Define scenario first: model, ISL/OSL, concurrency, quantization mode, and TP/DP/EP strategy
Track trends, not single points: prioritize TTFT/TPOT and output throughput stability over time
Compare configurations: with/without MTP, with/without EP, and different kv_cache_dtype choices
Trace regressions: combine benchmark output with profiler traces to isolate scheduling, kernel, or communication bottlenecks

Reproduction via Official Recipes#

For reproducible setup and model-specific run instructions, use the official ATOM recipes:

ATOM recipes root: ROCm/ATOM
Native ATOM examples: DeepSeek-R1, GPT-OSS, Qwen3-Next, Qwen3-235B, Kimi-K2.5, Kimi-K2-Thinking, GLM-5
vLLM-ATOM plugin examples: DeepSeek-R1, GPT-OSS, GLM-4, Qwen3.5, Qwen3Next, Kimi-K2.5, Kimi-K2-Thinking, Qwen-235B
SGLang-ATOM plugin examples: DeepSeek-R1 and Qwen3.5

These recipes provide standardized commands and parallelism settings by model family, and map directly to dashboard metrics for practical A/B validation before and after optimization changes.
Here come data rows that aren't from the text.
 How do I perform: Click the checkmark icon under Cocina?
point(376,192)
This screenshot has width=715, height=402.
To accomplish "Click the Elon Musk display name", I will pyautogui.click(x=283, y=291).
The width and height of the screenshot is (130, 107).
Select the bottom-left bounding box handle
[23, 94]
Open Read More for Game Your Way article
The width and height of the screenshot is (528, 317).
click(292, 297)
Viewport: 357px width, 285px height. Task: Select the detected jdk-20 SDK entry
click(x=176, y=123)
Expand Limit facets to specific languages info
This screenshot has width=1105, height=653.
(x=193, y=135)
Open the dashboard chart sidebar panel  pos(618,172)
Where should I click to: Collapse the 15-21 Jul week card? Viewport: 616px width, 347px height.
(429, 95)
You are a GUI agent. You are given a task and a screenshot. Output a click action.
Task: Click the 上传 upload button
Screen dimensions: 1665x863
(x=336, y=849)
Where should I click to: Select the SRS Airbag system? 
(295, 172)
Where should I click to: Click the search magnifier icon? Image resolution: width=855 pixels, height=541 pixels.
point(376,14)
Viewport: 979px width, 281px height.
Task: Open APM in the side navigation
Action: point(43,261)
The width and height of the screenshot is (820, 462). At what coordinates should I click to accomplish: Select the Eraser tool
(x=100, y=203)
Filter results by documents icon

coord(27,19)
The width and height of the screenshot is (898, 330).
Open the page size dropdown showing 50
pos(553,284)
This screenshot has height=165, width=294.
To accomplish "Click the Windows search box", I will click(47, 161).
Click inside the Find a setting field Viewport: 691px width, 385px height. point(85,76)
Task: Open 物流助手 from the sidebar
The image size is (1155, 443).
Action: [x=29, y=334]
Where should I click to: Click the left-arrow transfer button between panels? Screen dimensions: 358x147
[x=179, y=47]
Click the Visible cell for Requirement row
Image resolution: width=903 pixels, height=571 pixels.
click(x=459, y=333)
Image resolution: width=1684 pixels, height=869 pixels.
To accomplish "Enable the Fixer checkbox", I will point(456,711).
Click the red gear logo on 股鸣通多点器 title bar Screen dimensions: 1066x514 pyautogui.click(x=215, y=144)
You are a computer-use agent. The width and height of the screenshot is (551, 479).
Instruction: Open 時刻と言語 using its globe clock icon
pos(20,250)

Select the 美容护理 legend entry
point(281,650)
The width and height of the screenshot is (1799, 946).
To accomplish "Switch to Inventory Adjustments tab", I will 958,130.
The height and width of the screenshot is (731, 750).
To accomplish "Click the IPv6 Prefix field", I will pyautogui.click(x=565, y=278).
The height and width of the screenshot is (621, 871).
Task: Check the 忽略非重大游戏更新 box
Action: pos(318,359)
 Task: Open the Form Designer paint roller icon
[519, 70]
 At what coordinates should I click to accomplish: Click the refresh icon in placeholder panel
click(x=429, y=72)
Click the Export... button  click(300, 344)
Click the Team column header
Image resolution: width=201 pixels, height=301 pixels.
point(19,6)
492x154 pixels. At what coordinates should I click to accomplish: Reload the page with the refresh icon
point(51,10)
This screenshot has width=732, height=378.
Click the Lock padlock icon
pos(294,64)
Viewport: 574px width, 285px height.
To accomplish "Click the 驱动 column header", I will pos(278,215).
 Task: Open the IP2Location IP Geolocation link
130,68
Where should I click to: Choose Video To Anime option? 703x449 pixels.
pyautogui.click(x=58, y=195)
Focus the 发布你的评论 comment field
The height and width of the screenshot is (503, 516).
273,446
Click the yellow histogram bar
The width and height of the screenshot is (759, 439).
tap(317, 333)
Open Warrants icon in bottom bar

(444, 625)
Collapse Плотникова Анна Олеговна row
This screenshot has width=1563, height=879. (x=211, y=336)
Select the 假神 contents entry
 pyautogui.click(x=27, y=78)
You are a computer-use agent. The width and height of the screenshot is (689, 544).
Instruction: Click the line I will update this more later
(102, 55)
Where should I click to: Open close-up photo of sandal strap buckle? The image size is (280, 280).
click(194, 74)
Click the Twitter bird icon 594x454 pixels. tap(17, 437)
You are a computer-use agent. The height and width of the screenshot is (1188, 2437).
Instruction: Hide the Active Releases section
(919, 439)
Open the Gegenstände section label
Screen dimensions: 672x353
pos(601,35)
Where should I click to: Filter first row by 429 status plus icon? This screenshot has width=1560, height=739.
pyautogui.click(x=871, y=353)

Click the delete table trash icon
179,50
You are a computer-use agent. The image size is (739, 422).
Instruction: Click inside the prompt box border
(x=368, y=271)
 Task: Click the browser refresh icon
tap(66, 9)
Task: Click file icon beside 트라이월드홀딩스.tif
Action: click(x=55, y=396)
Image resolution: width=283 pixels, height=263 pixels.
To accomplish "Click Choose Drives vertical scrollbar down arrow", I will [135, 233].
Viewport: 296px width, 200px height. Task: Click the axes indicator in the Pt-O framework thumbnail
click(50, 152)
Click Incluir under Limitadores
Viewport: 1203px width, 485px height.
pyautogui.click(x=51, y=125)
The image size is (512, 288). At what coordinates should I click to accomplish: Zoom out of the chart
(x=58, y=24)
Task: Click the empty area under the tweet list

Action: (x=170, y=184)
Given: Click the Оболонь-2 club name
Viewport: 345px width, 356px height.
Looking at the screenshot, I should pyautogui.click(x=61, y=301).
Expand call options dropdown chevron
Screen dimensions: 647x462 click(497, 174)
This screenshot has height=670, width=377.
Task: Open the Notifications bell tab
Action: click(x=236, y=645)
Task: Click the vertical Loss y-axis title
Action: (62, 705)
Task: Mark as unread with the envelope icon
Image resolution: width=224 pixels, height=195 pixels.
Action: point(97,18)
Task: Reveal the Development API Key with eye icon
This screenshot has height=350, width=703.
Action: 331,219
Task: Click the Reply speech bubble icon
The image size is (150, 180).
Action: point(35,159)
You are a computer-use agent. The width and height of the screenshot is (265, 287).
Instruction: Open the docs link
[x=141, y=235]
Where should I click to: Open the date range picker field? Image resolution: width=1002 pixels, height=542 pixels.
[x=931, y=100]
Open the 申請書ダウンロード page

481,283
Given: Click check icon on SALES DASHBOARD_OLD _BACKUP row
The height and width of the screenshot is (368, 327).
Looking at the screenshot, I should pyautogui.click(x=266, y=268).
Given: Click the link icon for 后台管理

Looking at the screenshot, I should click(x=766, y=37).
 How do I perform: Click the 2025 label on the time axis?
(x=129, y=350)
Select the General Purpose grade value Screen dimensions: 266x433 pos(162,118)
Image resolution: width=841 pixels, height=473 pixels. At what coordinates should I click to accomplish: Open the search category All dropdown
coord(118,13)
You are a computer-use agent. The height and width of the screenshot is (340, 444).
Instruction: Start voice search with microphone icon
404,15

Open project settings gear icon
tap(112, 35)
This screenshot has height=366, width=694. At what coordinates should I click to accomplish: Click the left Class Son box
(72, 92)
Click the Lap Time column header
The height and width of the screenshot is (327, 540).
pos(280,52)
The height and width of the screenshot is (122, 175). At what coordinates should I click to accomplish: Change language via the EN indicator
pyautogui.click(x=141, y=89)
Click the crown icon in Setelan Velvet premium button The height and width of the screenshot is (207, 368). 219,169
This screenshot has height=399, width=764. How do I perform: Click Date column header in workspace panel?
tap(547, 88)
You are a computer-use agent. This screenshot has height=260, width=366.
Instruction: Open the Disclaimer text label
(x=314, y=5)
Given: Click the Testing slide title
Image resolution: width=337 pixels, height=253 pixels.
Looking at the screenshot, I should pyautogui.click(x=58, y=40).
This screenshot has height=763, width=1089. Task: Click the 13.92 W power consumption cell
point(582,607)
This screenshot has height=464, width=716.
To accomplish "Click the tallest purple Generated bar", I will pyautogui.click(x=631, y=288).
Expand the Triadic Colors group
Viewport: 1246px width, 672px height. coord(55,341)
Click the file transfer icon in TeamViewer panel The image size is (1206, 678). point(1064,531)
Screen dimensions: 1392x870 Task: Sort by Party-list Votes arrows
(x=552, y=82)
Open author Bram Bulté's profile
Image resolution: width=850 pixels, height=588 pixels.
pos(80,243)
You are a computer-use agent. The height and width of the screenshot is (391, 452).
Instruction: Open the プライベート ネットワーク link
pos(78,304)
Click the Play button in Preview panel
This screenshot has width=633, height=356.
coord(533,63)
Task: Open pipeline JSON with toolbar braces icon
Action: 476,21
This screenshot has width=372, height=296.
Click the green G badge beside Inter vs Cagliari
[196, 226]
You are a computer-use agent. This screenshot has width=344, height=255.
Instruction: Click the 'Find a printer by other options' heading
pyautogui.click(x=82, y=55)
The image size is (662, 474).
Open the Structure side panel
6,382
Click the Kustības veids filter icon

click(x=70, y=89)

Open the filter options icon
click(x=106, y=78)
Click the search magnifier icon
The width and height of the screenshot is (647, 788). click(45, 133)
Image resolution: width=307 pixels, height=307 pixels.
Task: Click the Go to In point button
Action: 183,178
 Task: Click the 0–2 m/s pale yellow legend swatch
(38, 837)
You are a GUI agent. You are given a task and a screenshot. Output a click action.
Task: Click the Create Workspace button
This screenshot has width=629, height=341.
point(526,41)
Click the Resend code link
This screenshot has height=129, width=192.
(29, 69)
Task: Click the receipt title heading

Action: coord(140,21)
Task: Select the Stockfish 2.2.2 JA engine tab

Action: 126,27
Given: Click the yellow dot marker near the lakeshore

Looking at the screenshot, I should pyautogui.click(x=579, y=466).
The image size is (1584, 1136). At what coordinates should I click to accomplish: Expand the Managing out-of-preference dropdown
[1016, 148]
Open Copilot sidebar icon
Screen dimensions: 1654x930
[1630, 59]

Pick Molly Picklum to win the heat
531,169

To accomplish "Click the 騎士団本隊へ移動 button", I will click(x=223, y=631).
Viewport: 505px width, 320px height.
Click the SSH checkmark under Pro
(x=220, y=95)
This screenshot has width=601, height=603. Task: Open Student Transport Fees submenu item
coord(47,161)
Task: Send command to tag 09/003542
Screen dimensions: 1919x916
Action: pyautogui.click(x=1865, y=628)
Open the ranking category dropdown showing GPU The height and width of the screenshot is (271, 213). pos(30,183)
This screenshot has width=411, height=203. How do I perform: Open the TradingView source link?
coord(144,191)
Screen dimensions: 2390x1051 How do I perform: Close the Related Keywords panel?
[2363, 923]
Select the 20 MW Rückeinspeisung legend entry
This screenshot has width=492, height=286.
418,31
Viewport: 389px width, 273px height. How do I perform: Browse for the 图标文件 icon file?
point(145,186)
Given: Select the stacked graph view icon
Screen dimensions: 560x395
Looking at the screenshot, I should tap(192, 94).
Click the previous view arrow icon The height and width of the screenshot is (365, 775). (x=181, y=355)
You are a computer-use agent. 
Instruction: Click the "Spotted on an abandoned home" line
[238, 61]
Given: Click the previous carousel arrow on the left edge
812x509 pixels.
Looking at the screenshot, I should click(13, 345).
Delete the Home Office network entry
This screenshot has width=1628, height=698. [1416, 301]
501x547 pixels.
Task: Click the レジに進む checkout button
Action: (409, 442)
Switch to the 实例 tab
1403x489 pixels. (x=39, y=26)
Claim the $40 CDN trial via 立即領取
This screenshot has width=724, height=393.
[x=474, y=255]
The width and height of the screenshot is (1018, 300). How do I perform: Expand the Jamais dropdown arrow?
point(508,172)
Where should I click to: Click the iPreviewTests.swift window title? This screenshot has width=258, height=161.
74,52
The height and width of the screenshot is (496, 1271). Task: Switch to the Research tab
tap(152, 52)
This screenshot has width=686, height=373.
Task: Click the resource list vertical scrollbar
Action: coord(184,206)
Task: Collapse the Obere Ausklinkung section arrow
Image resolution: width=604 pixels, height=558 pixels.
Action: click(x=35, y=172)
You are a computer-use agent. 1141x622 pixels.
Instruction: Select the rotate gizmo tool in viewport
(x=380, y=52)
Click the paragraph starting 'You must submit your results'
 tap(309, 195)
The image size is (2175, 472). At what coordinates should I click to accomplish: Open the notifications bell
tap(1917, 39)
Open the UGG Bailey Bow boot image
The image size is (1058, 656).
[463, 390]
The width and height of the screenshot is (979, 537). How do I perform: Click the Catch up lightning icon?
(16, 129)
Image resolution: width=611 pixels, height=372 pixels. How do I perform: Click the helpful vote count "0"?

For implementation details and source code, see the ATOM repository.

Summary#

In this blog, you learned where ATOM fits in the AMD AI software stack, how requests move through its standalone serving architecture, which model families and inference features it supports today, and how to use the benchmark dashboard and recipes to guide deployment decisions.

The significance of ATOM is not simply “another inference framework.” It is a unified performance path for AMD Instinct GPUs, from kernels to runtime, built to maximize performance across multiple model families and structures:

At the engine layer, multi-process scheduling, KV cache, and continuous batching stabilize throughput
At the execution layer, AITER kernels plus CUDA graph/piecewise compile reduce decode overhead
At the parallelism layer, TP/DP/EP with MORI supports MoE and large-scale deployment
At the model layer, mainstream Dense/MoE families are covered, including newly expanded Kimi-K2.5 and MiniMax-M2 architecture paths, with MTP support for inference-enhanced workloads
Across model structures, Dense, MoE, and MTP-enabled model families are all optimized under one execution framework

If your target is to unlock extreme performance on AMD GPUs, ATOM can be used directly as a high-performance inference engine and also serve as a practical reference for performance tuning on AMD GPUs in other inference frameworks.

Future ROCm blog posts from this team will continue to cover ATOM recipes, dashboard-guided tuning, and ecosystem integration paths as ATOM expands across new models, kernels, and distributed serving scenarios.